When you build one of these things, you spend most of your dev time running it
locally, and as a result it's snappy. You can do things like loading a blank
page for your task list, then flowing in tasks via Ajax and it will render
pretty much instantly. It's so fast that you'll even consider loading those
tasks one at a time.

For the rest of us, using an application like YouTrack or Flow (getflow.com)
is sheer torture. View an item, hit the back button, wait 10 seconds for the
list page to come back up, reload its content, and rebuild the page before
your eyes before you can even start trying to scroll back to where you were.

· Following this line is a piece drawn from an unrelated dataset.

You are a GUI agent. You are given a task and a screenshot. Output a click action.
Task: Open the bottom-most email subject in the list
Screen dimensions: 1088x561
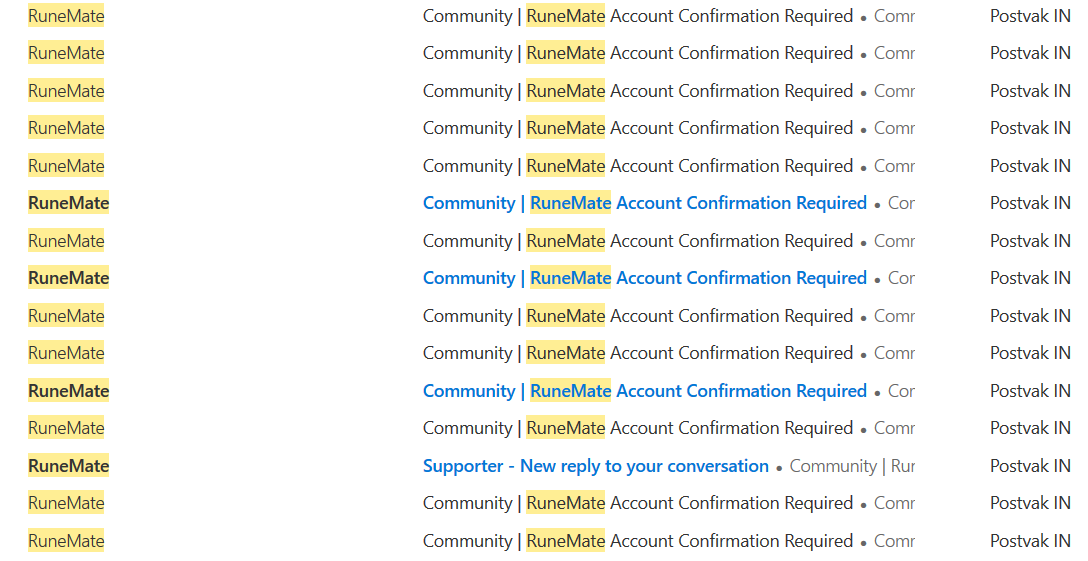(x=637, y=541)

Compare that to the old user experience where that list page would be a chunk
of HTML generated at the server in 50ms and handed to you across the wire.
Your browser would cache it, so the back button operation I describe above
wouldn't even involve a trip to the server most of the time. Your browser
would remember its previous scroll position. It was fast and it worked. It
never occurred to any of us that people would decide to throw it out and
replace it with something worse.

So if you're considering building one of these things, step one needs to be
spinning up an EC2 box on another continent to act as your "dev" server.
Latency is suddenly your number one priority in life, with your app being
secondary. Please don't complain about this fact, since it's something you
chose for yourself.

Thanks.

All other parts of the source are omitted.